L3: CI/CD Integration and Session Isolation

L3: CI/CD Integration and Session Isolation

CI/CD Integration and Session Isolation

Up to this point, we have treated Claude Code as a local pair programmer—a tool running on a developer's laptop. However, enterprise architecture requires automation. This lesson transitions Claude Code from an interactive terminal tool into an autonomous participant within Continuous Integration and Continuous Deployment (CI/CD) pipelines.

1. The Headless Execution Paradigm

By default, Claude Code runs a Read-Eval-Print Loop (REPL) that waits for a human to type a prompt and press Enter. In a CI/CD environment (like GitHub Actions, GitLab CI, or Jenkins), there is no human. The system must run headlessly.

  • Architectural Implementation: To execute Claude Code in a pipeline, you bypass the interactive prompt by passing instructions directly via CLI flags or standard input (e.g., claude --prompt "Review the recent git diff and summarize security vulnerabilities").

  • The "Auto-Accept" Risk: In local Plan Mode, Claude Code asks for human approval before modifying files. In CI/CD, you must pass an auto-approve flag to allow execution. This makes strict CLAUDE.md boundaries and tightly scoped tool permissions absolutely critical, as there is no human-in-the-loop to catch a hallucinated rm -rf.

2. The Necessity of Session Isolation

A CI/CD runner is often a shared or reused environment. If multiple automated jobs run Claude Code simultaneously, or if one job runs multiple distinct agentic tasks sequentially, Session Isolation becomes the most critical architectural requirement.

  • State Pollution: If Agent A (tasked with writing unit tests) and Agent B (tasked with writing deployment scripts) share the same underlying session memory, Agent B's context window will be polluted with Agent A's test logs. This causes severe hallucinations.

  • Architectural Solution: You must enforce isolation by dynamically generating unique Session IDs for every distinct CI/CD job. If utilizing temporary scratchpads or local memory files, the pipeline must ensure these files are wiped or stored in job-specific, ephemeral directories that are destroyed when the runner finishes.
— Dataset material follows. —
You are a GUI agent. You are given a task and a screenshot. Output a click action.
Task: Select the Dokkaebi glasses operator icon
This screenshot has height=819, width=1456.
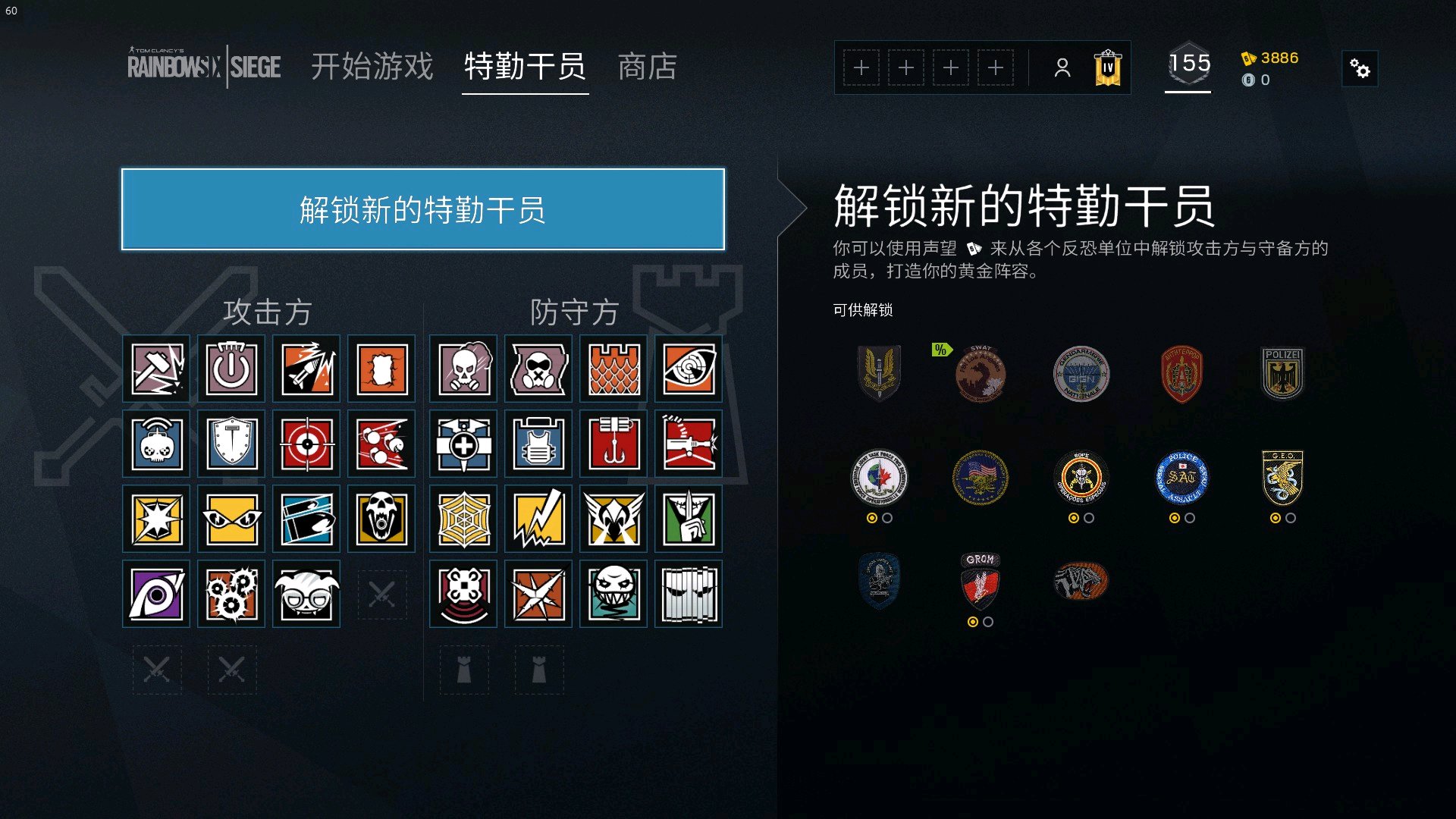[x=306, y=595]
3. The Generator vs. Reviewer Pattern

The most common enterprise architecture pattern for LLMs in CI/CD is the Generator vs. Reviewer pattern. This is an automated system of checks and balances.

Instead of one agent doing all the work, the pipeline orchestrates two completely isolated sessions:

  1. The Generator Session: Triggered when a PR is opened. It is tasked with reading the PR, finding failing tests, and writing the code to fix them.

  2. The Reviewer Session: Triggered after the Generator commits its changes. This session uses a completely different CLAUDE.md configuration (often locked down to strictly enforce corporate security and style guidelines). Its prompt is: "Critique this code. Do not write code. If it violates standards, fail the build."

Why isolate them? If the Reviewer shares a session with the Generator, it suffers from "confirmation bias." It remembers its own reasoning for writing the code and will blindly approve its own mistakes. Isolation forces a mathematically fresh evaluation.

4. Secret Management in Pipelines

When Claude Code runs locally, it relies on your personal OAuth login. In CI/CD, it requires a Machine User or a direct API key.

  • The Anti-Pattern: Never store the ANTHROPIC_API_KEY in the repository or in a plaintext configuration file.

  • The Enterprise Pattern: Use your Git provider's secure Secrets manager (e.g., GitHub Secrets). Inject the key into the CI runner's environment variables strictly at runtime.

  • MCP Server Scope in CI: If your pipeline agent uses MCP servers (e.g., to read a Jira ticket to verify PR requirements), the CI/CD environment must only be injected with a strictly scoped, read-only Jira token. Never reuse your broad production database credentials in a CI/CD runner.

5. Automated Escalation (Failing the Build)

In a local environment, if Claude Code gets stuck, it asks the developer for help. In a CI/CD pipeline, an agent that gets stuck in an infinite loop will consume all your runner minutes and rack up massive token bills.

  • Hard Timeouts: The pipeline architecture must enforce strict timeouts (e.g., maximum 10 minutes per agentic job).

  • Deterministic Exits: Instruct the agent via CLAUDE.md on how to fail gracefully. "If you cannot resolve the test failures within 3 attempts, do NOT keep guessing. Exit with a non-zero status code (e.g.,exit 1) and write a summary of the failure to pr_comment.md." * By exiting with a non-zero code, the agent correctly triggers the CI/CD pipeline to block the Pull Request, while leaving a helpful artifact for the human developer to read.